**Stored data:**
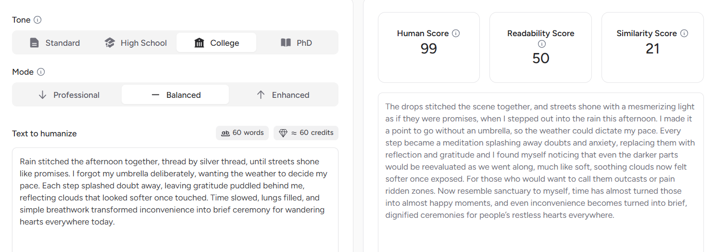Click the info icon next to Tone
This screenshot has height=252, width=714.
38,20
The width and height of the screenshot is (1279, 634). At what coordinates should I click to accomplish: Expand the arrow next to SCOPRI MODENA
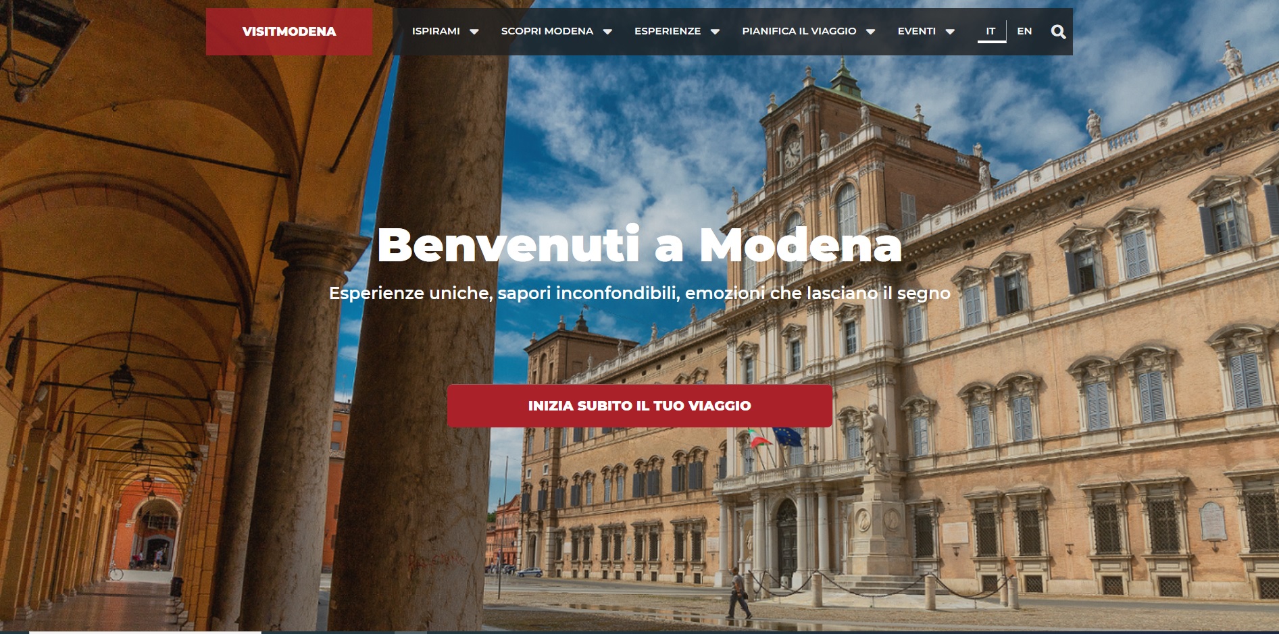(x=607, y=32)

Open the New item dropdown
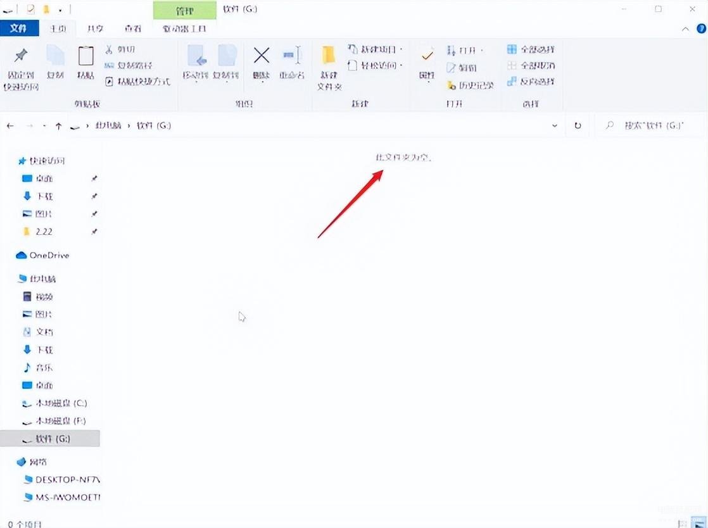376,49
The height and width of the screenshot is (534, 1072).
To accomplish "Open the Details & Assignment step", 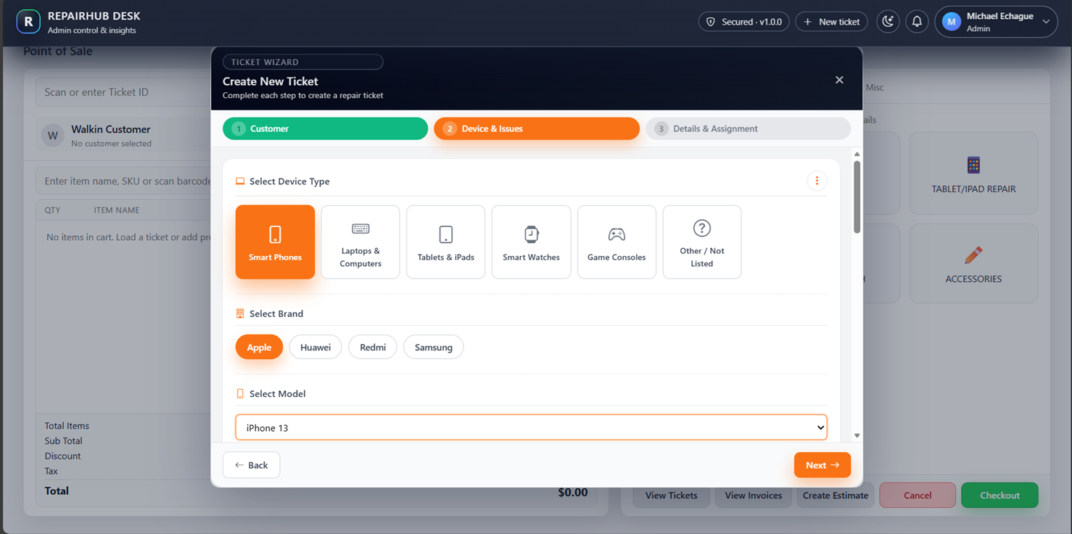I will click(747, 128).
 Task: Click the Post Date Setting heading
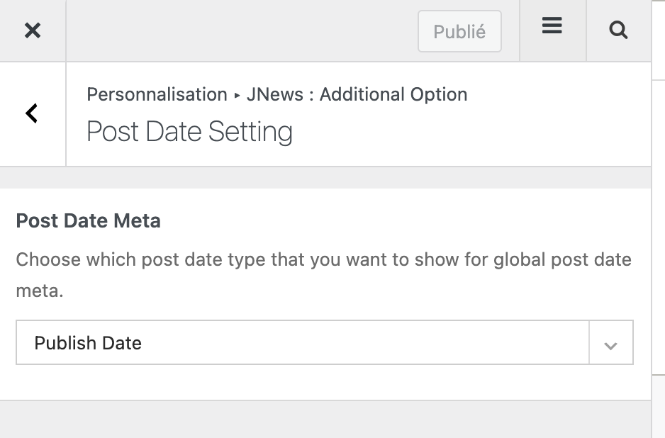point(189,131)
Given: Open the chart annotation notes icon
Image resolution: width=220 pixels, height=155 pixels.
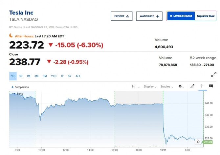Looking at the screenshot, I should click(211, 86).
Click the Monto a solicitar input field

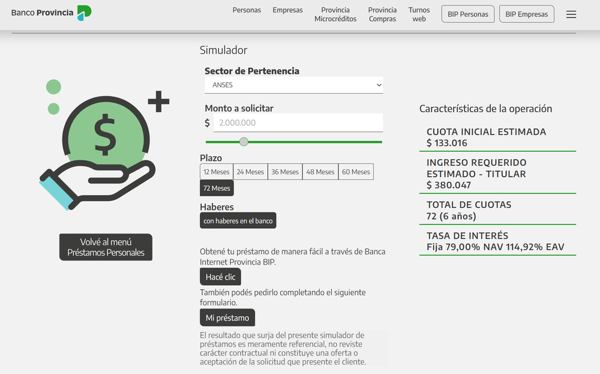coord(298,122)
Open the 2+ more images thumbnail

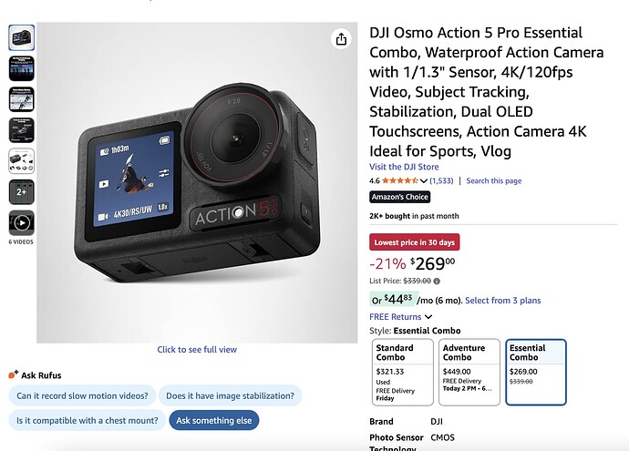point(22,192)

**WHAT YOU WILL DO:** Write out word for word every line from the line with "Task: Click the Post Date Setting heading" through the final line of the records, both included, skipping the pictures.

**RESPONSE:**
 Task: Click the Post Date Setting heading
point(189,131)
Given: Open the chart annotation notes icon
Image resolution: width=220 pixels, height=155 pixels.
Looking at the screenshot, I should click(211, 86).
Click the Monto a solicitar input field

coord(298,122)
Open the 2+ more images thumbnail

point(22,192)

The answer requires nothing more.